▸ Work required
Using the records below, write out the line with "You are a computer-use" and each line after it through the final one, exactly, and only those.

▸ Task inputs
Content starts

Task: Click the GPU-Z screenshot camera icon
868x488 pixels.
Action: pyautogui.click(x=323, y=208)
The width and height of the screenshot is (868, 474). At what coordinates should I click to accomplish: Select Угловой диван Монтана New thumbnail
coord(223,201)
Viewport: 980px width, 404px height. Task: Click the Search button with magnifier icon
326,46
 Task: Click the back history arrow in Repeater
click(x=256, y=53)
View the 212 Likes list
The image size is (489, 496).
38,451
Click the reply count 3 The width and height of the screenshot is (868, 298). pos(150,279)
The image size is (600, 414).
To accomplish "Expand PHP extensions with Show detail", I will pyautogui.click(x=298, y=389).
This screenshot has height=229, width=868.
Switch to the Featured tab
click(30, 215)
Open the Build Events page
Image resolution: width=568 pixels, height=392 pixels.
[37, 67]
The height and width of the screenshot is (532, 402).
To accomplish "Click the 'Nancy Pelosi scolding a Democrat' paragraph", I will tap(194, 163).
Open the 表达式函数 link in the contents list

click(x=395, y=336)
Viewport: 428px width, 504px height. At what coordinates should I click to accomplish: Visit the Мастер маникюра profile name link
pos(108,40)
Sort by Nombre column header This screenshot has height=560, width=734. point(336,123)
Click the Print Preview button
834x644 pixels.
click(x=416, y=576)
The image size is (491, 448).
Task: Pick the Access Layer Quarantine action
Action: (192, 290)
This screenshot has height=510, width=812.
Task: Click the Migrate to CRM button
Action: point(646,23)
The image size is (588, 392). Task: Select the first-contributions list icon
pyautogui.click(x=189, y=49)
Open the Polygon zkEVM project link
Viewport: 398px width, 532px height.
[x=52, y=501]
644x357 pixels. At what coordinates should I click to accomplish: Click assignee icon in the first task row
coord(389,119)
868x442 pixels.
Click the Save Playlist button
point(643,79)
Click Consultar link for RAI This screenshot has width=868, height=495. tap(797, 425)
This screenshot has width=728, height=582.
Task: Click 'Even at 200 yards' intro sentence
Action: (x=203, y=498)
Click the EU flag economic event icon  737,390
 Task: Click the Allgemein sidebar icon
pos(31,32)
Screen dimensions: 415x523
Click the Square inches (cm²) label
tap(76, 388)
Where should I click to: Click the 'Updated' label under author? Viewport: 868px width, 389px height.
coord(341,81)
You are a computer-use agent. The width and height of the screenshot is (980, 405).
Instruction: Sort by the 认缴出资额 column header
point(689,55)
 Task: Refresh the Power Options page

Content ends

▸ Task solution
You are a computer-use agent. The width and height of the screenshot is (980, 405).
Instruction: Sort by the 认缴出资额 column header
point(689,55)
 Task: Refresh the Power Options page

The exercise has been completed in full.